“That’s…not what I meant,” I said. “I mean…I don’t know how to be openly gay.”
“I’m here to help you,” Rhys started, but I cut him off before he could continue.
“I’m not sure I want to come out yet,” I said.
Rhys kept his voice controlled. I was used to hearing him use this tone with Finn, when he went into help mode. “So when do you think you’ll want to? In weeks? Years? I lo— I really like you, but I can’t wait around for you forever, Cal.”
Something in my heart twisted at the confirmation of what I had feared. “I wouldn’t expect you to. I just…I don’t know if I can give you what you want.”
“Why, Callum? Are you ashamed of being with me? Or Is there something I’ve done, something I can do?”
“I’m not…ashamed of you,” I said. “I’m ashamed…of me. And despite you being so wonderful, it’s something I’m struggling to let go of. But seeing that article in the paper…I don’t think I’m ready to face that kind of scrutiny yet.”
“Scrutiny I’ve had since the say I started my career,” Rhys said. “Scrutiny ten times less than what Finn has put himself through, with how he was forced out of the closet. All you’d need to do is hold my hand on the street, or kiss me after a match. Your secret would be out, and the world would move on.”
“What if they don’t? I asked. “What if they dredge up every time we’ve played against one another and spin it, like I’ve been cheating on my wife for years or…”
“Then we face it together,” Rhys said. “Because that’s what couples do.”
“I don’t deserve you,” I said. My heart was heavy as horrific, and tempting, intrusive thoughts ran through my head.I could make this so much easier for Rhys.
“What are you trying to say?” he asked.
“I…don’t know. I really like being with you, but I just…I can’t be with you and promise you I’m ever going to come out.”
“Well that’s fine, we can work something out,” said Rhys, holding my arm as if I was already moving away from him.
“Can you honestly tell me you’d be happy with me not being out? With you never being able to hold my hand in the street? Waving off questions whenever a sports or LGBT site asks about your relationship status?” I asked. I was sabotaging myself and I knew it. I just hoped that at some point I’d be able to forgive myself for it. For letting go.
“Then what do you want?” Rhys asked after a moment.
“I…it’s not about what I want, is it?” I asked, my voice coming out sharper than intended.
“Well it certainly doesn’t seem to be about what I fucking want does it?” he said.
I couldn’t think of anything to say, so I slowly gathered my composure before standing up to leave. “I should go.”
Rhys didn’t reply. Didn’t look me in the eye as I grabbed my suitcase from the hallway and opened the door. When I looked back, he wasn’t looking at me. He faced away from me, staring at the patio doors as I left.
20
Chapter Twenty - Rhys
It was only half an hour before a key turned in the lock and Mum rushed into the flat. I was letting the tears flow freely and she looked at me with pity in her eyes I hadn’t seen since the day I came out to her at fourteen.
“Oh, love. What’s happened now?” she was at my side and pulling my head to her shoulder in seconds. I dampened the wool of her cardigan with my tears for a few more minutes before I could give her an answer.

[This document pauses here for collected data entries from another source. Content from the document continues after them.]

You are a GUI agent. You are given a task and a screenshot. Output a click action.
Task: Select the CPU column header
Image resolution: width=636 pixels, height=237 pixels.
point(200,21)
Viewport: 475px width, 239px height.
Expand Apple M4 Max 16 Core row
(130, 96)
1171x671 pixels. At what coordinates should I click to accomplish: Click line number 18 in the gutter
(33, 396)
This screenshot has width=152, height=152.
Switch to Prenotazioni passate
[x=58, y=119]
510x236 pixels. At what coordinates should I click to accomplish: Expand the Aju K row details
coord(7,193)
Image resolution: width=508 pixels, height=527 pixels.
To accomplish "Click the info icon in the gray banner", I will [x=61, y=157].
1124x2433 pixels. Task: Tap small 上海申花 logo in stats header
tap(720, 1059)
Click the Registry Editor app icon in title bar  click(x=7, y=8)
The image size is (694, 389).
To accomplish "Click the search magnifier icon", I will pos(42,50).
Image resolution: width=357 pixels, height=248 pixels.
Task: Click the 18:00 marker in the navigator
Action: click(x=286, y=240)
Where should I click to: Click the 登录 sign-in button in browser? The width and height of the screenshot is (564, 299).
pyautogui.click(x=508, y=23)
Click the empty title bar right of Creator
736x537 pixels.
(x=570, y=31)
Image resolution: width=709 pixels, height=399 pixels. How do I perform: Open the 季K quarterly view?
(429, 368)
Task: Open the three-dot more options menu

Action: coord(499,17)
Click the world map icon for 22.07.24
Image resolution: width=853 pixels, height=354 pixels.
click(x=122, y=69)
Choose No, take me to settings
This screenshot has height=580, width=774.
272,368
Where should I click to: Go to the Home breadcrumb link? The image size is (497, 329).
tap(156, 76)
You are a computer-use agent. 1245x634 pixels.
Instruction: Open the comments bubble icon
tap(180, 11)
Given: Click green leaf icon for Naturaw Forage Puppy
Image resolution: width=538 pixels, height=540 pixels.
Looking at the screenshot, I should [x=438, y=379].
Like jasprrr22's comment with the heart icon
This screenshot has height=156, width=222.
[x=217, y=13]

“Just…just a man,” I said.
“I’ve never known you to be so hung up onjust a manbefore. C’mon, whose door do I have to knock? It’s been a whole since I’ve thrown a punch but I can tell you they used to fear me in the Corporation Pub back in the day.”
“Doesn’t matter, mam,” I said. I still owed it to Callum to protect his identity, but Mum was reaching for the ripped up copy of the sports paper on the floor. “Oh, love. Married?”
I shrugged before letting out another sob and she rubbed my back. “Tea? Or something stronger?” she asked.
“Just a tea, Mam.” She threw the mugs Callum and I had been using less than an hour before into the sink and started making the tea with fresh cups. “So. How long has this been going on?”
“About four months,” I answered honestly.